Gardai are becoming increasingly concerned about the so-called 'TikTok coronavirus challenge', in which people deliberately cough or spit at others, telling them they are infected before posting a video on the TikTok social media app.

"Can we please as people just look at what's happening in Italy, in the European Union, where we're seeing several hundred people a day dying of a virus that can be deadly to certain people in our population?" Mr Harris said.

"When you do I think, particularly for older people who are being targeted in relation to this, and it seems to be some sort of social media kind of game - but it's not a game, it's disgusting - going on that would target certain people in your community, generally older people and go up and cough in their face, video it, have a laugh and run off.

"Just think of it with your own granny, grandad, mother, father, and your own friends with an underlying health condition like cystic fibrosis.

"The Irish people have been absolutely amazing in relation to this national challenge that we're all going through, but anything that takes off in relation to that on social media will have to be dealt with the full rigours of all of the powers that the State has."


Mr Harris was speaking at the launch of a public information booklet on Covid-19 which will be sent by An Post to every household in the country in the coming days.

At the same event, Taoiseach Leo Varadkar said it now appeared there will be fewer than the 15,000 confirmed cases that were predicted by the end of March.

"The number of confirmed cases I don't think will be 15,000 and I hope that is some evidence of some of the measures having some effect," he said.

However, he added that it remained the case that "not far off 200 cases" are being confirmed every day.

"I don't think we can start to even contemplate the idea that we're containing this virus until we start to see the number of new cases every day fall, and fall consistently, and we're nowhere near that," Mr Varadkar added.

"It's only a few countries that have kind of gone to that space, like China, South Korea, a few others, Japan maybe."

The Taoiseach also rejected the characterisation of the announcement that private hospitals will be used to deal with the pandemic as the Government creating a single-tier health service.

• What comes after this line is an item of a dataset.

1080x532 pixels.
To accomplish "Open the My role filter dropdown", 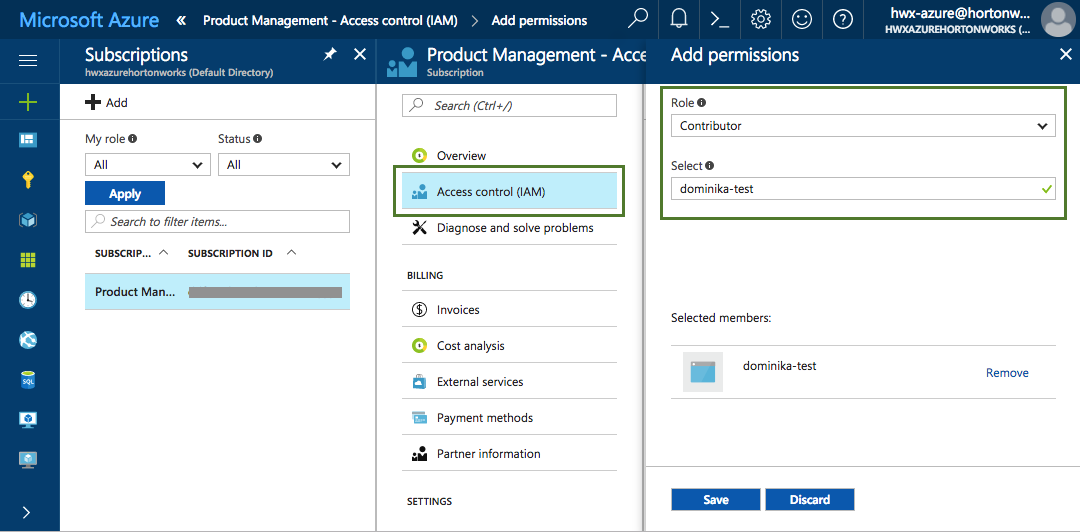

"I don't think we should exaggerate what has been done. We've created a single-tier health service for the purpose of treating Covid-19," he said.

"That isn't the case across the board for treating all illnesses."

He said the same had been done for abortion services last year, adding: "This isn't something that has happened across the board, it's happened for a period of time for a particular illness."

Meanwhile, he said parents will not be expected to pay creche fees during the emergency for childcare they are not receiving, but stressed that this is a temporary measure.

"I think most parents would acknowledge that if they are receiving a service such as childcare that they should make a contribution," he said.